◆ TASK DESCRIPTION
Please retype the records below exactly, from the first line down to and including the line with "The image size is (1087, 680).".

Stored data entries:
Segment Open

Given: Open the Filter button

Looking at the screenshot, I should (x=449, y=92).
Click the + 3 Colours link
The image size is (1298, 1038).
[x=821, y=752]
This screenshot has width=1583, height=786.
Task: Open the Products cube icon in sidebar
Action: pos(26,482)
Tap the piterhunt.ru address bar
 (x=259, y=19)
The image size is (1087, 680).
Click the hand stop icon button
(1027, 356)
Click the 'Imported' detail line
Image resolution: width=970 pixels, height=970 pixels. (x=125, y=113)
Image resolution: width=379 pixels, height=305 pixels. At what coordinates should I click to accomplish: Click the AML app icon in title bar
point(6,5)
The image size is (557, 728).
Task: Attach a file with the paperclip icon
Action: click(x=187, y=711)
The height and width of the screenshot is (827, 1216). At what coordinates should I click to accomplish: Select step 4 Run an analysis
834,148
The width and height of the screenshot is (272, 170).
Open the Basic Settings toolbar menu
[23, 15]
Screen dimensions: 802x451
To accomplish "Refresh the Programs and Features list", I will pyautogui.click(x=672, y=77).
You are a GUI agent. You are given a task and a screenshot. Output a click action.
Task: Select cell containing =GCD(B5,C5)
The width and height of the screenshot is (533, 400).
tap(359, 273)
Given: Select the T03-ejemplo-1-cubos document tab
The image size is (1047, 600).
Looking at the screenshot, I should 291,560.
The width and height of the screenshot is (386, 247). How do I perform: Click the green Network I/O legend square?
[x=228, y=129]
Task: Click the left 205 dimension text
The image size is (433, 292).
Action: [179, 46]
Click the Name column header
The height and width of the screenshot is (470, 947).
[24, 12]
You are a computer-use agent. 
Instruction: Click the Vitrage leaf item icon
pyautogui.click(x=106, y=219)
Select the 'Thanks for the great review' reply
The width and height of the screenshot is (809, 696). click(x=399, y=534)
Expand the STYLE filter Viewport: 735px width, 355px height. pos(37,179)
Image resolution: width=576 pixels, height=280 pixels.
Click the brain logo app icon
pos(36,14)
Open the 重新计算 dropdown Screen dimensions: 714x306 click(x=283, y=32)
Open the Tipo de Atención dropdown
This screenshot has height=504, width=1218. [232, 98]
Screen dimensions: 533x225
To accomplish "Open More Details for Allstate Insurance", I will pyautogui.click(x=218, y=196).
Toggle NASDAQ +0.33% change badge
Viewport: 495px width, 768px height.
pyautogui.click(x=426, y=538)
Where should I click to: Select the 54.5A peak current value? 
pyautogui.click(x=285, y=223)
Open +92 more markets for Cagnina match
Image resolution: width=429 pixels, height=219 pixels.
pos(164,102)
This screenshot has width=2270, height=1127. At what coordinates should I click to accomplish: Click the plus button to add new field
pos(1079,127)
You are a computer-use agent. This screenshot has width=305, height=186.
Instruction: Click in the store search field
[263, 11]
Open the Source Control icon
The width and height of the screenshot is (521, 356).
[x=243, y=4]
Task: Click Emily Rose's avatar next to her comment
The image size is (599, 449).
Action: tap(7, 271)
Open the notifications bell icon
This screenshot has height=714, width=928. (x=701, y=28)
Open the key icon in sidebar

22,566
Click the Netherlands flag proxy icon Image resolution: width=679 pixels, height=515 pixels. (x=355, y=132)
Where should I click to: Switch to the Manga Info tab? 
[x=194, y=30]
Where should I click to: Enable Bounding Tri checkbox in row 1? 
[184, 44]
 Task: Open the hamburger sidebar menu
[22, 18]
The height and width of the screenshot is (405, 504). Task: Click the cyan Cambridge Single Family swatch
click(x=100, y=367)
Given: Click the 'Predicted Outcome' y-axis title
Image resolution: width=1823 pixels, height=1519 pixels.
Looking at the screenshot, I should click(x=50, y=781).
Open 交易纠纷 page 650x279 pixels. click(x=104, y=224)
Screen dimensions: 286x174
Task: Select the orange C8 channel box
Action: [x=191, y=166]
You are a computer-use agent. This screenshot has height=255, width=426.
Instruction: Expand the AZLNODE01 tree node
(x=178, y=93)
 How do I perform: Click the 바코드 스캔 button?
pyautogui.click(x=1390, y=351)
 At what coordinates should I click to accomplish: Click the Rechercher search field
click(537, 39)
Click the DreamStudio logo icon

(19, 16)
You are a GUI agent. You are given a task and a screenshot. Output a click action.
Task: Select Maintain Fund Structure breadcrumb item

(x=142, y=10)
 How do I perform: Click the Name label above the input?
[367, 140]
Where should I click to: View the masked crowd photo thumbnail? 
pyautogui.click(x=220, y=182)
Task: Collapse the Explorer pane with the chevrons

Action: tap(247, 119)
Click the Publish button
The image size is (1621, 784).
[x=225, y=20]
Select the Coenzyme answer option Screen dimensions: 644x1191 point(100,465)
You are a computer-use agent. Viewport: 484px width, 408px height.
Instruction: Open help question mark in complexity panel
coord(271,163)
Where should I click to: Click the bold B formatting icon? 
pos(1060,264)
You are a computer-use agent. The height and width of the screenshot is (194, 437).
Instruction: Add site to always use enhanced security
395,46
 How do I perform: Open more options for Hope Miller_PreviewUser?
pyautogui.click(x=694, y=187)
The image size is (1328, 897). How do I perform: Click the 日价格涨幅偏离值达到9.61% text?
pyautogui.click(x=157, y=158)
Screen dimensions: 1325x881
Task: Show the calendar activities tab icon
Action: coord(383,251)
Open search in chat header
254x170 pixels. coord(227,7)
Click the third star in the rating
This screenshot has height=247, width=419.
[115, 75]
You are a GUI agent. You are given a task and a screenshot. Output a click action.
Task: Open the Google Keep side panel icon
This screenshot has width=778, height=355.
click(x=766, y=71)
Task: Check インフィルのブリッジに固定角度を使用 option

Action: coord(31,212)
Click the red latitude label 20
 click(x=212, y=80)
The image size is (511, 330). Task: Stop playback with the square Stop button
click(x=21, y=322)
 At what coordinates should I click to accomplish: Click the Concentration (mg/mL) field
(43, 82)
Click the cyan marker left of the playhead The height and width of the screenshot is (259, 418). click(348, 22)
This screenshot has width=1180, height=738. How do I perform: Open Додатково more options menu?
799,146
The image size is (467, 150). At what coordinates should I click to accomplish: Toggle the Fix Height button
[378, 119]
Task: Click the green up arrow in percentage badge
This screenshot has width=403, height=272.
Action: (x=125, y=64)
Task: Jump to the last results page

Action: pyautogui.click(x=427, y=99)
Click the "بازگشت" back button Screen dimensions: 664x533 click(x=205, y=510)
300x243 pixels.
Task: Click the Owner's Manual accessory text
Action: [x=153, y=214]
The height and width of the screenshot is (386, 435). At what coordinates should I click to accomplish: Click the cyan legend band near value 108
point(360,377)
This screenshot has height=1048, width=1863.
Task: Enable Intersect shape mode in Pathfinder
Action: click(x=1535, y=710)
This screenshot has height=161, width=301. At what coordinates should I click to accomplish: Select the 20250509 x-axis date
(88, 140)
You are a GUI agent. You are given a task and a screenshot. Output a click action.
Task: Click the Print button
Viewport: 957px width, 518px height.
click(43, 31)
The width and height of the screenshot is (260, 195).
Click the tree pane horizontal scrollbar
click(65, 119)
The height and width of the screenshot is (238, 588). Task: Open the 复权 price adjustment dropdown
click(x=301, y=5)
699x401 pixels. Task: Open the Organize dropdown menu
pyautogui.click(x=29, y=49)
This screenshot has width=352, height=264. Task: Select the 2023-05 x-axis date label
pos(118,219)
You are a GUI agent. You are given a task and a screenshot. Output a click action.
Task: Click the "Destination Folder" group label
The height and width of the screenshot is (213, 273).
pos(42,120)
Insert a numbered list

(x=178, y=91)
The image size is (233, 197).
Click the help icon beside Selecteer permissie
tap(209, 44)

Segment Closed

◆ RESPONSE BELOW
Given: Open the Filter button

Looking at the screenshot, I should (x=449, y=92).
Click the + 3 Colours link
The image size is (1298, 1038).
[x=821, y=752]
This screenshot has width=1583, height=786.
Task: Open the Products cube icon in sidebar
Action: pos(26,482)
Tap the piterhunt.ru address bar
 (x=259, y=19)
The image size is (1087, 680).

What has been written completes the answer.